_Extract_:

Method 3: Logstash JDBC plugin for Postgres to ElasticSearch

Pre-requisites: Java 8+, Logstash, JDBC

Elastic provides a documented process for using Logstash to sync from a relational database to ElasticSearch. Logstash is an open-source server-side data processing platform. 

Note that this process is tested for MySQL, though it should work for other relational databases like Postgres. This integration is event-based, however, it should be noted that it does not capture change data from the write-ahead log via the enablement of logical decoding. 

This means your production database could be heavily taxed by this implementation. You can read more about Postgres CDC types here. 

Steps:

  1. Gather credentials 
    1. Navigate to the Kibana menu and then Management->Integrations->View Deployment Details.
    2. To authenticate you will use the Elastic API key.
  2. Get Logstash the Postgres JDBC Driver.
    1. Install Logstash.
    2. Download and unpack the JDBC driver and take note of the driver’s location.
  3. Add timestamps to Postgres (if you do not already have them).
    1. For each table you plan to replicate to Elastic, you will need a column to reflect the time it was last modified.
  4. Create a Logstash pipeline with the JDBC input plugin.
    1. Create a file called jdbc.conf in <localpath>/logstash-7.12.

      Paste the code below into the file to generate the Logstash pipeline, substituting your driver location, credentials, and timestamp column name.

_Task list_:
[1] Answer these questions from the Logstash guide:
(a) What version of Java does it list as a prerequisite?
(b) What file does it have you create for the pipeline, and in what location?
(c) What do you use to authenticate?
[2] Do these statements agree with the Logstash guide? For each, answer yes or no and quote the words that settle it.
(a) The process has been tested for Postgres.
(b) The integration captures change data from the write-ahead log.
(c) Each table to be replicated needs a column recording when it was last modified.
The entries that follow come from a separate source unrelated to the Logstash guide.

_Entries provided_:
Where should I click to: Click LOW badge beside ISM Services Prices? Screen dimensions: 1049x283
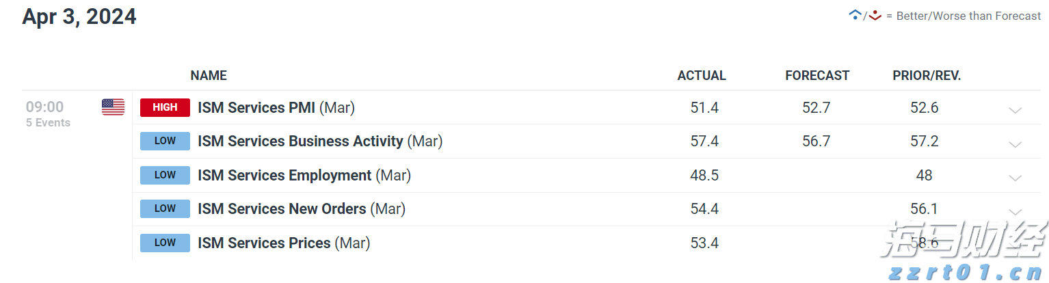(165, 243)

* * *

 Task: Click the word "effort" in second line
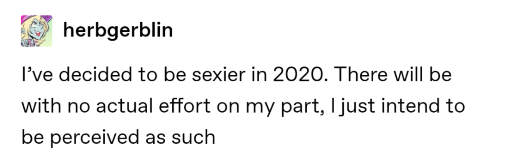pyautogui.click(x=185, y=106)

_Answers_:
[1]
(a) Java 8+
(b) A file called jdbc.conf in <localpath>/logstash-7.12
(c) The Elastic API key

[2]
(a) No: "Note that this process is tested for MySQL, though it should work for other relational databases like Postgres."
(b) No: "it does not capture change data from the write-ahead log via the enablement of logical decoding."
(c) Yes: "you will need a column to reflect the time it was last modified."